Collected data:
——

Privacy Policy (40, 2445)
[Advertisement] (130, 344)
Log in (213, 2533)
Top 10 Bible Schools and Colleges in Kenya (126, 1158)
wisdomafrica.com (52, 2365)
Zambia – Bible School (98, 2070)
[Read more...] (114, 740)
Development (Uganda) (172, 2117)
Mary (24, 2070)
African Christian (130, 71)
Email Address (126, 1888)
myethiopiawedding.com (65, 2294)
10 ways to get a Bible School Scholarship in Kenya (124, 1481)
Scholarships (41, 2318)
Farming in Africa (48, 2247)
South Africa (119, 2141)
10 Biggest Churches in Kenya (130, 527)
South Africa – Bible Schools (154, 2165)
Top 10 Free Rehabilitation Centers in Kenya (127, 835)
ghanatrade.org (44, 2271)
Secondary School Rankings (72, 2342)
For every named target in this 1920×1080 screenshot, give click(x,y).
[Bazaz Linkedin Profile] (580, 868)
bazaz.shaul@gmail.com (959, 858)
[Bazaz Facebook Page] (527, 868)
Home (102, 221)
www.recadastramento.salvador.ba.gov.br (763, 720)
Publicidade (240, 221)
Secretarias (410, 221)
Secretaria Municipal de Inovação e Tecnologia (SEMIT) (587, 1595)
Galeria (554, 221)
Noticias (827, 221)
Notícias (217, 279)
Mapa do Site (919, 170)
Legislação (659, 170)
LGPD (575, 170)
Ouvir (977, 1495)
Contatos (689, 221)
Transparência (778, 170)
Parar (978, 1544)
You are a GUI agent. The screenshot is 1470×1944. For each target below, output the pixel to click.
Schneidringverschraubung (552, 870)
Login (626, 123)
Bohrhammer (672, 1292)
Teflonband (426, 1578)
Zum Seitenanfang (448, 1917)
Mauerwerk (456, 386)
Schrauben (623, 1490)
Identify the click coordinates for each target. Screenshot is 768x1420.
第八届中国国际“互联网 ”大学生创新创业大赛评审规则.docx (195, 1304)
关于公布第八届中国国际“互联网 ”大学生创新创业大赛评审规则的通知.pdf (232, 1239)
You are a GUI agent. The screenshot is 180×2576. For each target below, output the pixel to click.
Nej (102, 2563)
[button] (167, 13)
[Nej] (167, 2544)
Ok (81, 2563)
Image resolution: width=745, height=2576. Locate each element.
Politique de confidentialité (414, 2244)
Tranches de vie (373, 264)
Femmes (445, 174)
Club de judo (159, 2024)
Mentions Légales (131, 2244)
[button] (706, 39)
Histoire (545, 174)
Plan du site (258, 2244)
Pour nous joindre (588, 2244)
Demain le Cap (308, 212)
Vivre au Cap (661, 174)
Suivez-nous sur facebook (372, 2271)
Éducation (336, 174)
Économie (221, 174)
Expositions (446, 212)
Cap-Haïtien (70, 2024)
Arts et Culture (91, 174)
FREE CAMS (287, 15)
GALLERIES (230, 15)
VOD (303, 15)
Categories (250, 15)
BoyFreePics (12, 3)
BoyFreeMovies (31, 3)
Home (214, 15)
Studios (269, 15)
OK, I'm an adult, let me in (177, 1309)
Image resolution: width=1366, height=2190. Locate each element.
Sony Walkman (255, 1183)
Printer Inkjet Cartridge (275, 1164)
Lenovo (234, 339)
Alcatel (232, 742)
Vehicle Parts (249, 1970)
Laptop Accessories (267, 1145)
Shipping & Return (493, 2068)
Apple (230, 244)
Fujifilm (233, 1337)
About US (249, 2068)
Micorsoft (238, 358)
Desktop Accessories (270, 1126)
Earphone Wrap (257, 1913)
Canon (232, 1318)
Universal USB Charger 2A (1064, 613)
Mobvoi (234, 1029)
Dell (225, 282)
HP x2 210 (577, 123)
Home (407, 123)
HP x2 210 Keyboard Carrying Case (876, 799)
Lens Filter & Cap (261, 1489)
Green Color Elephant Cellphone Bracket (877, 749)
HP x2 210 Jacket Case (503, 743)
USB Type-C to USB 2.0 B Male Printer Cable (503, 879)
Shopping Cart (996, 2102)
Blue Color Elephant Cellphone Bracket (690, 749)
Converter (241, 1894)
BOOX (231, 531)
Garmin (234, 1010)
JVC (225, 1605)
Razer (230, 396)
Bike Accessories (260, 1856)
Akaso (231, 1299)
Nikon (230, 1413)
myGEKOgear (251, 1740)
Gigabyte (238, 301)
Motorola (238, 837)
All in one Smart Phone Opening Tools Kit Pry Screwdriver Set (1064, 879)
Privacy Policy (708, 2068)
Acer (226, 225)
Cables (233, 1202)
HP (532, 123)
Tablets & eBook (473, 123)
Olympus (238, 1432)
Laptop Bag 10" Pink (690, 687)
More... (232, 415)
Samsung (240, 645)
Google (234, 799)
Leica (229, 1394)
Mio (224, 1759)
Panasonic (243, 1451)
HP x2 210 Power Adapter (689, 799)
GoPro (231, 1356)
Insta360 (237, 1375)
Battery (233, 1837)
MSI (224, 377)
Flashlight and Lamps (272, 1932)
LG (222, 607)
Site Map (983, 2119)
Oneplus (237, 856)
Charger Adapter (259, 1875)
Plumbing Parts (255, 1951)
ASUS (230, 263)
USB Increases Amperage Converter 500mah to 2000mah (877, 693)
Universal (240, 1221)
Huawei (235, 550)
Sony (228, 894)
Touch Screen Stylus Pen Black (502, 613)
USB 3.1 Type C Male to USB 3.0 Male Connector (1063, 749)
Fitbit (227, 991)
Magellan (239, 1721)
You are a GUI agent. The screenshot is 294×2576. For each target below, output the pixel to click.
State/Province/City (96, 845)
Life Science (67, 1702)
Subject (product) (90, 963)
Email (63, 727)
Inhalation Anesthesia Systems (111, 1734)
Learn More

——

Exercise details: Reproduce each line of the data containing the word "Locate".

Result:
Image resolution: width=745, height=2576. Locate each element.
Image resolution: width=1366, height=2190. Locate each element.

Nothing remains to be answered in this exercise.